ACI will fail as it is going the wrong direction. Applications are the focus. The app/dev personnel will be able to deploy an application, attach compute and storage, then deploy networking. When they click go, all of the resources will be configured to support the Application.
The network engineer will have to adapt as have the compute and storage admins. The Borg is the VM side of the house. All else will be assimilated. Even then, the app/dev will drive the VM side of the house.
Also what about network outside of the DC? Do you think Enterprises will let a seprate team handle the physical netywork and VM team handle the virtualised network? Hell no... Virtualised network will also be handled by Seasoned Network engineers......and then once we get our hands on the VMware tools...we will slowly moved forwards understanding everything....
For ACI, app are the main focus...looks like you have no clue on ACI.
Also when we get our access to NSX..we may as well steer it towards ACI..who knows?? And we wont stop at that..we will go after Storage and VM and what you guys have learnt in 8 yrs, we will get there under 1 yr flat..in short we will ensure we will not go the admin way....you will be out this time...we will setup networks, firewalls, VM, storage in one click...and when VM experts leave....we will intake only people with network background and train them on VM.Storage.
First you handle a produciton NSX network and let me know....when there is connectivity blackout and the top mgmt is blowing down your neck...you will understand...

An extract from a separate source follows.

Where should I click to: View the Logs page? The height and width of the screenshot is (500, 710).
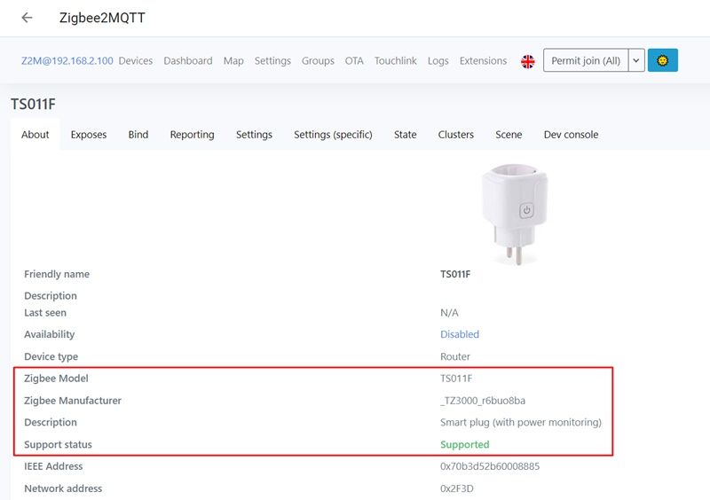pyautogui.click(x=438, y=60)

I would ask, if network personnel are going to take over the everything, then why are they the last to the virtualization and next generation table?
Thank you for a spirited conversation. However, I cannot compete with you at such degenerated level.
The industry did no good by insiting at the very beginning of the SDN that Network personnel were a gone by..am extermely passionate about Networking...
I am a L3/L4 Network engineer working purely on Cisco Products and Network technologies as of now with 10 years of experience. Am CCNP Certified.
I have worked on almost all the LAN/WAN/Nexus technologies.
How long will it take for a typical person like me to get a foothold into VM/SAN?
VM/SAN work purely on L1/Physical....there is no routing/switching logic like in traditional networks. So I reckon we just need to know the facts. Build factual working knowledge of VM/SAN.
I just attended an NSX walkthrough of building a simple network via NSX. Well there is nothing in it to build expertise on.
Currently am involved with Network Automations but that's just a starting point.
I just need a ball park figure. I know there is no definite answer.